Mine fires and explosions remain a significant hazard in the mining industry. Since 2000, 18 underground mine fires have occurred in the United States. There were serious underground coal mine explosions in July 2000 at the Willow Creek Mine in Utah (2 fatalities and 8 injuries), in September 2001 at Jim Walter Resources’ No. 5 Mine in Alabama (13 fatalities and 3 injuries), and in January 2003 at the McElroy Mine in West Virginia (3 fatalities and 3 injuries).

The number of fatalities and injuries from mine fires and explosions declined greatly from 1970 to 1999. There were several "zero" years during the late 1990s despite a 700% increase in coal production during the same period. A rise in the number of injuries and fatalities since 2000 has prompted further NIOSH research into the causes and preventability of these accidents. These events, unlike other types of accidents where only a few workers are involved, often extend to every underground worker in the mine.

Since the mid-1990s, our research has led to the development of prevention, detection, control, and survivability technologies to reduce the probability of and fatalities from devastating fires and explosions. Many of these technologies have been adopted by the coal-producing and equipment manufacturing industry and are recognized in Mine Safety and Health Administration (MSHA) rulemaking. These technologies have also contributed to fire and explosion protection improvements in Australia and the Republic of South Africa.

Open industry briefings on mine fire preparedness conducted at NIOSH’s Lake Lynn Lab near Fairchance, PA, have enhanced the mining industry’s awareness of the dangers of underground mine fires. Realistic rescue and response training exercises for federal, state, and mine rescue teams at Lake Lynn have improved the effectiveness of rescue teams during numerous mine emergencies.

Development and implementation of a fire prevention checklist for profiling fire prevention and response capabilities at a mine site have played a key role in preventing and responding to incipient mine fires. NIOSH-developed discriminating fire sensors and optimum deployment strategies based on neural networks and combustion particle detection have reduced the number of false fire alarms when used in mining operations where smoke must be distinguished from normal diesel equipment exhaust.

Implementation of automatic fire suppression systems on conveyor belt drives and underground diesel storage areas has successfully controlled the rapid spread of belt fires within mine entries. NIOSH research on flammability of noise control materials in operator cabs led to MSHA’s acceptance of the American Society for Testing and Materials (ASTM) E-162 Radiant Panel Test as a major criterion in the selection and use of these materials.

Fire and explosion safety expertise, test equipment, and test procedures that we developed for the mining industry have been transferred to other industries. The consensus standard test methods of the ASTM International committee E27 on the Hazard Potential of Chemicals apply to numerous other industries besides mining. Many of NIOSH’s research findings were incorporated into the 2004 revised National Fire Protection Association (NFPA) mining fire protection standards (NFPA 120 (underground coal) and NFPA 122 (metal and nonmetal)).
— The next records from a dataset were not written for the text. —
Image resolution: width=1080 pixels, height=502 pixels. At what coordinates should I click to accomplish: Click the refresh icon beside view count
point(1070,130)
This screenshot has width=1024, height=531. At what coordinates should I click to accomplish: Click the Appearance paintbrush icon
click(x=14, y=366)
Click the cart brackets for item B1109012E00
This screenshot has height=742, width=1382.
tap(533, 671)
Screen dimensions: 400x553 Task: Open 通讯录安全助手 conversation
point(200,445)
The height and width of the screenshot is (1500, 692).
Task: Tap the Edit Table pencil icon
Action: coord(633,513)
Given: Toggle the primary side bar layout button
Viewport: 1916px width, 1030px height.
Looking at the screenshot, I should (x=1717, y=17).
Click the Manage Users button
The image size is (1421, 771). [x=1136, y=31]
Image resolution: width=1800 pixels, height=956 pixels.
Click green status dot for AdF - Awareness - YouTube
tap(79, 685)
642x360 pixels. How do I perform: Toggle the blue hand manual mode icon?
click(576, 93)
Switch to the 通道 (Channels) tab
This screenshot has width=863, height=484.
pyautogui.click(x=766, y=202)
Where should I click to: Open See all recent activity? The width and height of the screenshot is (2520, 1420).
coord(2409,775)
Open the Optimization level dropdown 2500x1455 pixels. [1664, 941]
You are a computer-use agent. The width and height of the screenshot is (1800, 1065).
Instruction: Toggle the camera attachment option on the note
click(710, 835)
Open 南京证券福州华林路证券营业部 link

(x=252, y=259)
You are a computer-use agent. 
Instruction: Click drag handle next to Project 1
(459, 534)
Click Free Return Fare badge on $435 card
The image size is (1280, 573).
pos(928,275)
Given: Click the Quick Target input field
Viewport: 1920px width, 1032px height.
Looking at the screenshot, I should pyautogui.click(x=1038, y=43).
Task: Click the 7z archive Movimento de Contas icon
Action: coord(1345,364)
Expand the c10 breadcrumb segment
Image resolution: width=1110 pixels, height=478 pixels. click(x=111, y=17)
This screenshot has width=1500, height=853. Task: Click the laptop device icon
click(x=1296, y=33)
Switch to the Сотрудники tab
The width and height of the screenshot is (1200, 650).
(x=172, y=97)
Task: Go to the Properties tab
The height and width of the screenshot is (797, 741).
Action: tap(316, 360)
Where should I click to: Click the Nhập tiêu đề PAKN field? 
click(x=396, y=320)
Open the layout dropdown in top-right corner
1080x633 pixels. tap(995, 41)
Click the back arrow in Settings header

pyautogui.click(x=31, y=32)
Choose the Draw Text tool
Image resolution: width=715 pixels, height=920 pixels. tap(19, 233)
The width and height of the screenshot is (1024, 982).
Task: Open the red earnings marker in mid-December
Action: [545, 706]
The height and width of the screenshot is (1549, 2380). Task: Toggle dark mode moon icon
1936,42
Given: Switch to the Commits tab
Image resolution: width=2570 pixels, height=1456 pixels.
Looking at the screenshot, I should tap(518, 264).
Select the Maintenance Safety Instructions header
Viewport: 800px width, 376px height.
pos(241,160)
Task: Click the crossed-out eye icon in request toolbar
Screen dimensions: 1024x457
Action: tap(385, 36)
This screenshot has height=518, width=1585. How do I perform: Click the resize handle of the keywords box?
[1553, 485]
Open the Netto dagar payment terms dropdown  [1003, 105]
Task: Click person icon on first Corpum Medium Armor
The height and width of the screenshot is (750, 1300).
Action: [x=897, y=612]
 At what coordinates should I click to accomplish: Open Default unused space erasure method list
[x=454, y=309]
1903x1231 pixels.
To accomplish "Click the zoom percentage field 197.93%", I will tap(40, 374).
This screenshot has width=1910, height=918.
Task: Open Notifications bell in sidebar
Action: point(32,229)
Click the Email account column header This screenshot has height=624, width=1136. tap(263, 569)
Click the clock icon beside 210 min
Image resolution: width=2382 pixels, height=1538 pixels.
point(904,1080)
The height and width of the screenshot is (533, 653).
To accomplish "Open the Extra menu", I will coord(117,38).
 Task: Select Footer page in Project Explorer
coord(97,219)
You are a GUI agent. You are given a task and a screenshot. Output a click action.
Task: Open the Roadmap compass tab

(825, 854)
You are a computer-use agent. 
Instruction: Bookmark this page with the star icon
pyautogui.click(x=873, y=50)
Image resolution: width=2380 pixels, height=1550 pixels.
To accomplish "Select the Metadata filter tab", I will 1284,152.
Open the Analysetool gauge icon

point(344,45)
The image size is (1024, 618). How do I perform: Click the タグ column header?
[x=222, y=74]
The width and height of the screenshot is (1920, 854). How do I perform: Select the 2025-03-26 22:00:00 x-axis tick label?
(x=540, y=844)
NIOSH research to determine the risk of ignition of flammable atmospheres by laser-based optical and telecommunications equipment (fiber-optic networks) led to the development of ANSI standards governing the power thresholds for such lasers.

Postexplosion accident investigation and forensics tools were developed and used by MSHA to help understand and identify the root cause of explosions. Blast-resistant seals and performance test methods were developed at Lake Lynn Lab and implemented in partnership with MSHA. Passive and active explosion suppression techniques developed at Lake Lynn are routinely used in underground mines throughout the United States and in other countries, such as Australia and the Republic of South Africa.

Real-time, automated gob gas venthole monitoring and wireless data transmission permits continuous monitoring of individual gob gas ventholes to optimize methane drainage and reduce the potential for explosive methane-air mixtures.

NIOSH testing showed that safety for roof bolter operators could be improved by sweeping the area inby the bolter with a methanometer in addition to the machine-mounted methane monitor. This requirement was implemented in MSHA’s methane testing requirements.

Based on data obtained by NIOSH, the Pennsylvania Bureau of Deep Mine Safety permits the use of powered haulage to evacuate a mine in case of a main mine fan outage. Prior to NIOSH’s evaluation of worker safety during egress, the use of powered haulage was prohibited during main mine fan stoppages.

The mining industry has undergone tremendous advances in technology. These have provided opportunities to increase production and eliminate old hazards. However, they have often created new risks to workers. In many cases, these advances have introduced significant new fire and explosion safety hazards, such as increased methane emissions due to higher production levels. NIOSH research has helped improve fire detection and control and protection for mine workers against the hazards of underground mine fires and explosions.